2 min read

Fully-Autonomous Robot Restaurants

The first fully-autonomous restaurant to remove humans from the operation entirely opened about a month ago in San Francisco. The robot-run restaurant is called Mezli and serves Mediterranean grain bowls.

Mezli is basically a big refrigerated box with a bunch of machines inside. No humans required. – SF Eater

It’s a slightly more sophisticated process, of course, involving multiple task-oriented machines and computer vision algorithms to monitor the product at every stage. The result is a food-truck-sized kiosk that can serve fresh and quality food 24/7 (although it has limited hours today).

By eliminating the staff overhead, Mezli is able to make “Michelin-star food at McDonald’s prices.”

A similar autonomous restaurant was founded back in 2018 by four MIT graduates. It was called Spyce Kitchen and was acquired by Sweetgreen in 2021. Perhaps we have an autonomous salad restaurant coming in the future? Come to think of it, salads would be an ideal use case for this technology because there’s little to no cooking required by the robots. It’s just assembling ingredients.

What’s cool about these autonomous restaurants is that, for the foreseeable future, they have marketing baked into their product. Just the idea of getting served a meal by a robot is a spectacle itself and will drive consumer interest.
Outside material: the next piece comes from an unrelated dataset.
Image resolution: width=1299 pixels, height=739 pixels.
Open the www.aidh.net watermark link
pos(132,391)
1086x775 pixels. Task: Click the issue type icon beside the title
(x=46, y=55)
I think about the coffee robot in the SF airport or the robot bartenders in Japan, which garner huge audiences of buyers just because they’re so impressive to watch.

Investing in Autonomous Restaurants

I think autonomous restaurants will be a great place to park money because of their clear road to profitability. The trick is picking the right cuisine.
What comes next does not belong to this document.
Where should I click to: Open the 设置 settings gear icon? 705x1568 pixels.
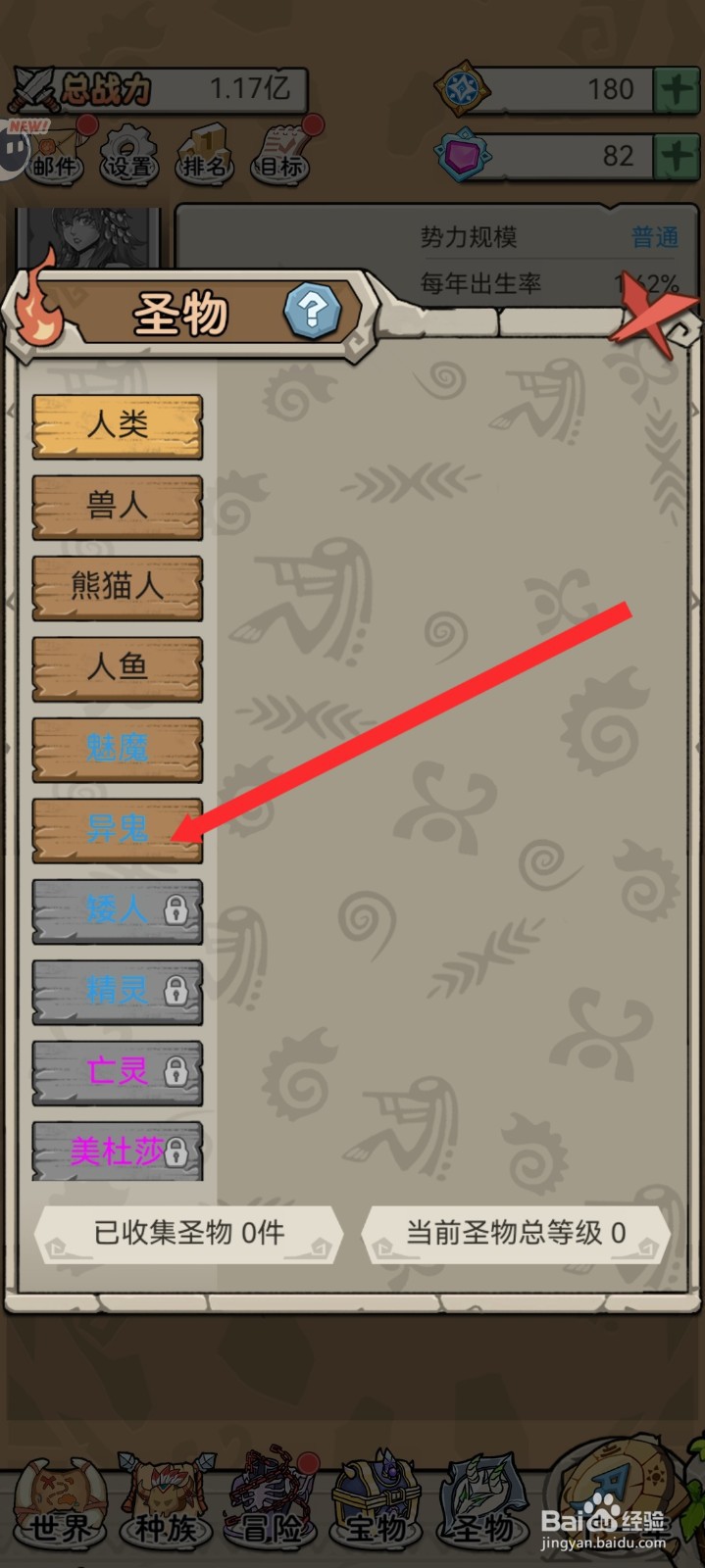pyautogui.click(x=130, y=152)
Ideally, you target cuisines that can create a lot of optionality in dishes with few ingredients. My mind goes to Taco Bell, which is routinely made fun of because its entire menu is the same 7 ingredients assembled in different ways. But in all seriousness, this is how autonomous restaurants will win.

I think that donuts, pastas, fried chicken, and rice-based meals are all ideal food products to exist as autonomous restaurants.

My money is on Hyper Food Robotics, which is developing the white-label technology to accelerate this autonomous restaurant industry:

Udi Shamai launched Hyper Food Robotics last November, starting with a pizza-making prototype the size of a 40-foot shipping container that can produce 50 pies an hour. Located just outside of Tel Aviv, the model operates using two robotic arms, 120 sensors, and 20 AI-powered cameras. It’s capable of serving a menu featuring four kinds of dough, eight toppings, and several side dishes.

Shamai expects to sell hundreds of Hyper’s plug-and-play pizza concepts in the next few years, with the goal of not only partnering with existing brands, but dark kitchen companies and third party platforms, too. – Back of House

Tesla has toyed with the idea of putting micro-restaurants near their superchargers to give their customers a place to eat or drink while their cars are charging. I wouldn’t be surprised if they eventually went the path of autonomous restaurants. One, because they employ some of the best roboticists in the world. Two, because this would be a low-cost, high-value addition to their charging network that would surely satisfy their customers.